COMPLETE THE FOLLOWING:
- A) In the text below about protected persons' family members, list every example given of an adult guardian.
- B) From the text below about protected persons' family members, extract word for word the part that opens with the words containing "The officer at" and closes with "and security clearances.".

[TEXT SECTION Boundary: Start]

When a family member cannot be located,

  • the visa officer will advise the CPC-V by email; and
  • the CPC-V will contact the protected person to request current contact information.

Should the family member remain untraceable, the CPC-V will inform the protected person and advise them that their family member’s application may be processed if they apply within one year of the protected person becoming a permanent resident. In such circumstances, granting permanent residence to the principal applicant will not be delayed. A protected person may be granted permanent residence even if family members abroad for whom permanent residence is sought do not meet all the requirements of subsection A21(2).

Application of the one-year time limit

The officer at the CPC-V will have informed the visa office of the inclusion of a family member abroad. If the permanent resident locates the family member within the one-year time limit, they may advise the CPC-V in writing. The CPC-V will notify the appropriate visa office, confirming that the family member was included in the initial application, and ask the visa office to have the family member

  • complete the IMM 0008 and IMM 5669 forms; and
  • undergo the necessary medical examinations and security clearances.

While the visa office will act on such requests as quickly as possible, it is incumbent on the family member to make an application within one year after the day on which the protected person in Canada became a permanent resident.

Protected persons’ minor children who are at risk

When both parents are protected persons in Canada, or if only one parent is in Canada and the other parent is deceased or their whereabouts are unknown, officers must be aware of the risks to which these children may be exposed if there are delays in finalizing the application in Canada for permanent residence. The situation may be particularly acute if the children are residing without the care and protection of an adult guardian, such as an older sibling, aunt, uncle or grandparent, in an area where a civil or international armed conflict is occurring.

[TEXT SECTION Boundary: End]
[THE DATA Boundary: Start]

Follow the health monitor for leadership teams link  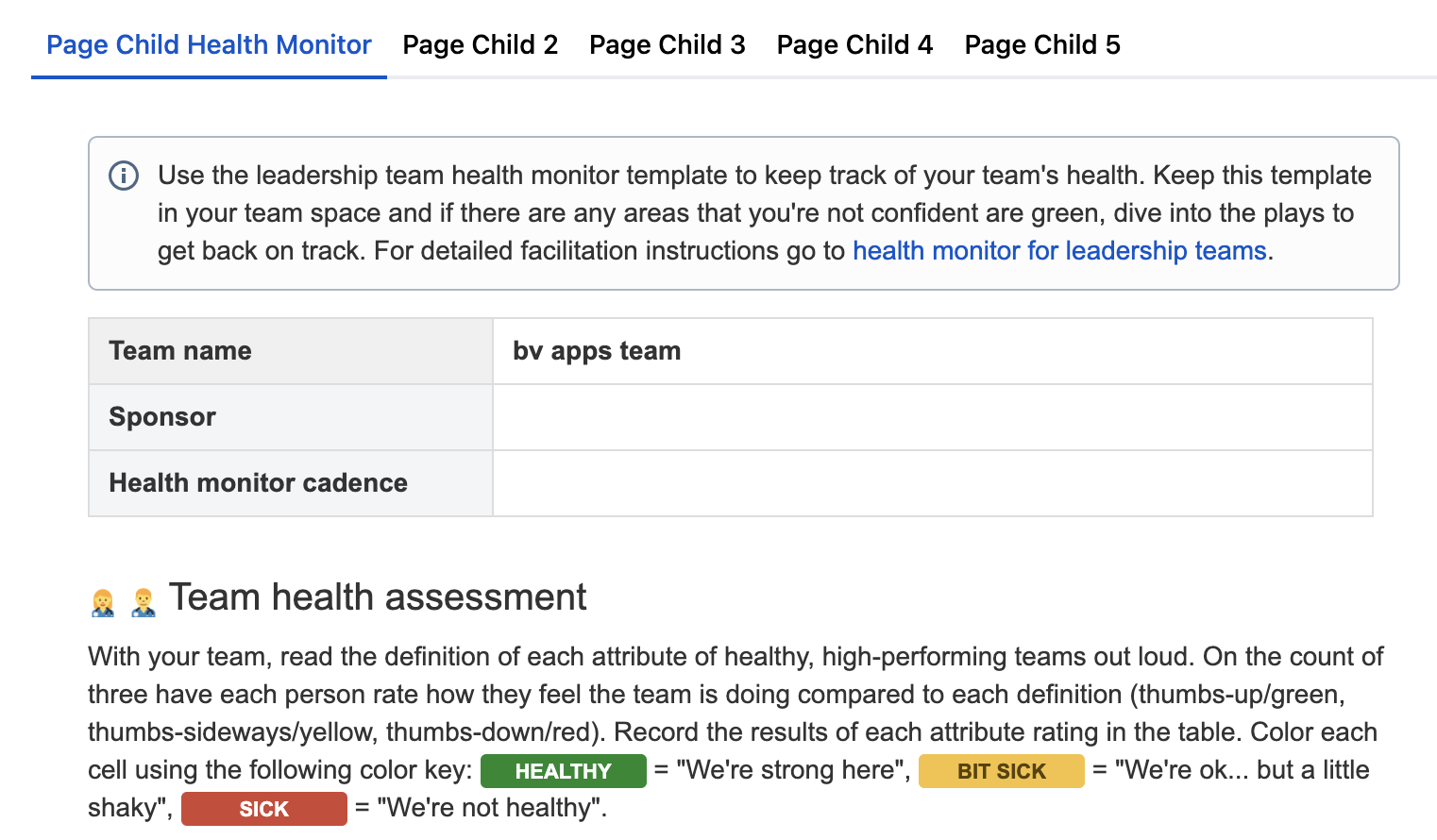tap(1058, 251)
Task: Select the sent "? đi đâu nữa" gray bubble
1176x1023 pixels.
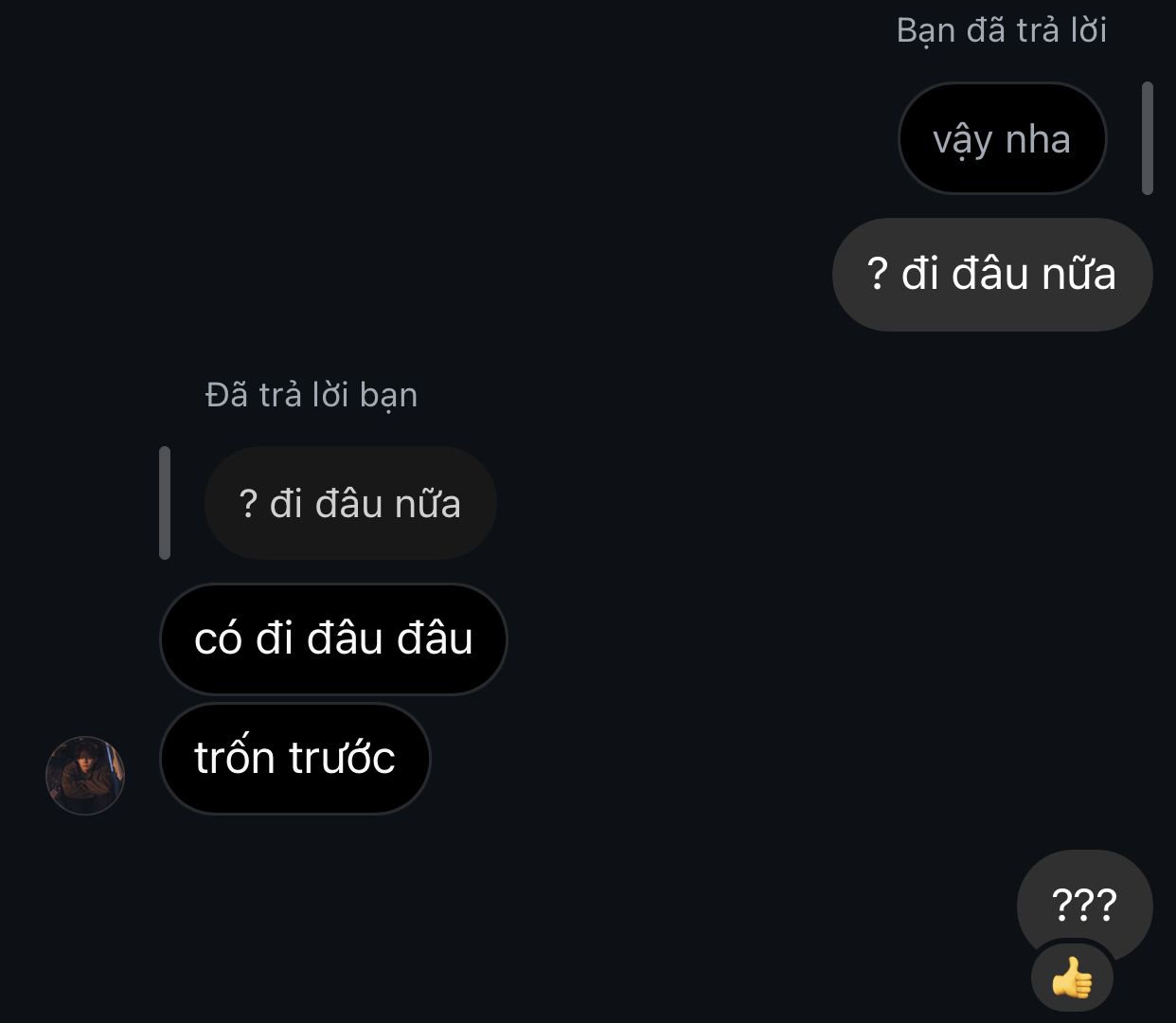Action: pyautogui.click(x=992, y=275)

[THE DATA Boundary: End]

PROBLEM SOLUTIONS:
- A) older sibling, aunt, uncle, grandparent

- B)
The officer at the CPC-V will have informed the visa office of the inclusion of a family member abroad. If the permanent resident locates the family member within the one-year time limit, they may advise the CPC-V in writing. The CPC-V will notify the appropriate visa office, confirming that the family member was included in the initial application, and ask the visa office to have the family member

  • complete the IMM 0008 and IMM 5669 forms; and
  • undergo the necessary medical examinations and security clearances.